Por sua vez, nos termos previstos no n.º 1 do artigo 15.º do Código do IRC, a matéria coletável "... obtém-se pela dedução ao lucro tributável, determinado nos termos dos artigos 17.º e seguintes, dos montantes correspondentes a:
1) Prejuízos fiscais, nos termos do artigo 52.º;
2) Benefícios fiscais eventualmente existentes que consistam em deduções naquele lucro;...".
Deste modo, o prejuízo apurado na sociedade enquadrada no regime de transparência fiscal não é imputável ao sócio, pois a sociedade utilizará o mecanismo do reporte de prejuízos fiscais previsto no artigo 52.º do CIRC.
Assim, se nos exercícios seguintes a sociedade tiver lucros, o valor a imputar ao sócio será menor, em resultado da dedução dos prejuízos fiscais de exercícios anteriores no cálculo do lucro tributável da sociedade, nos termos do CIRC.

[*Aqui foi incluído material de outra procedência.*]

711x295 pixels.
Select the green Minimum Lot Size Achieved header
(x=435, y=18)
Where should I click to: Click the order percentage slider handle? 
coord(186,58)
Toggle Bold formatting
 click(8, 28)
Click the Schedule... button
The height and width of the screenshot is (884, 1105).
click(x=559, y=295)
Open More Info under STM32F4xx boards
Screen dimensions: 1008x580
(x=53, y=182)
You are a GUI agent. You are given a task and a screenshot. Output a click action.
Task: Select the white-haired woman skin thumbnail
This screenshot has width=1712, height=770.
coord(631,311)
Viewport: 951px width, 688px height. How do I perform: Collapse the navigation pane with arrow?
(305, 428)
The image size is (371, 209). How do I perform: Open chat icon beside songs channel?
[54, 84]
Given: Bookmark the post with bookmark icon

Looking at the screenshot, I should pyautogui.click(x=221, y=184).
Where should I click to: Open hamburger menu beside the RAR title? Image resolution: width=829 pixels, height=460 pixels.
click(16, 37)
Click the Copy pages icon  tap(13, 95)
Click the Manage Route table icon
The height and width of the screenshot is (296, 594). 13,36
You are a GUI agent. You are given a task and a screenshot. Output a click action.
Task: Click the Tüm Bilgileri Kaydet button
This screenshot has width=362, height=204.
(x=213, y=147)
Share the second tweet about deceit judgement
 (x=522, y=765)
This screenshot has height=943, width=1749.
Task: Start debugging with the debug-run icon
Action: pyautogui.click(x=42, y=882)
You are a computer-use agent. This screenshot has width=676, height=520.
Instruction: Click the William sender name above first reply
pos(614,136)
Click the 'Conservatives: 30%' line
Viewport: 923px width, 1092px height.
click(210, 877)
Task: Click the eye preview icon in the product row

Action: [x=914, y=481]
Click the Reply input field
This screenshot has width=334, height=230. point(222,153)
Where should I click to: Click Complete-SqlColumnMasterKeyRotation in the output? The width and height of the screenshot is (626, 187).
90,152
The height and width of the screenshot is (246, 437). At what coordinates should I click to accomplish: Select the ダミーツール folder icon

Tal como já referido, é o artigo 52.º do Código do IRC que se refere quanto à dedução de prejuízos fiscais, estabelecendo o n.º 1 desta norma que:
"... sem prejuízo do disposto no número seguinte, os prejuízos fiscais apurados em determinado período de tributação, nos termos das disposições anteriores, são deduzidos aos lucros tributáveis, havendo-os, de um ou mais dos cinco períodos de tributação posteriores, à exceção dos sujeitos passivos que exerçam, diretamente e a título principal, uma atividade económica de natureza agrícola, comercial ou industrial e que estejam abrangidos pelo Decreto-Lei n.º 372/2007, de 6 de novembro, os quais podem fazê-lo em um ou mais dos doze períodos de tributação posteriores...".
A dedução a efetuar em cada um dos períodos de tributação, nos prazos referidos, não pode exceder o montante correspondente a 70% do lucro tributável desse período, não ficando prejudicada a dedução da parte que não tenha sido deduzida, nas mesmas condições e até ao final do respetivo prazo.
Assim no caso em concreto, considerando que no ano "N” a sociedade obteve um lucro de 10.000 euros, poderá deduzir a este o prejuízo fiscal apurado no ano "N-1”. Assim sendo, o lucro tributável a atribuir ao sócio em "N" é o valor de 9.000 euros (10.000 euros - 1.000 euros).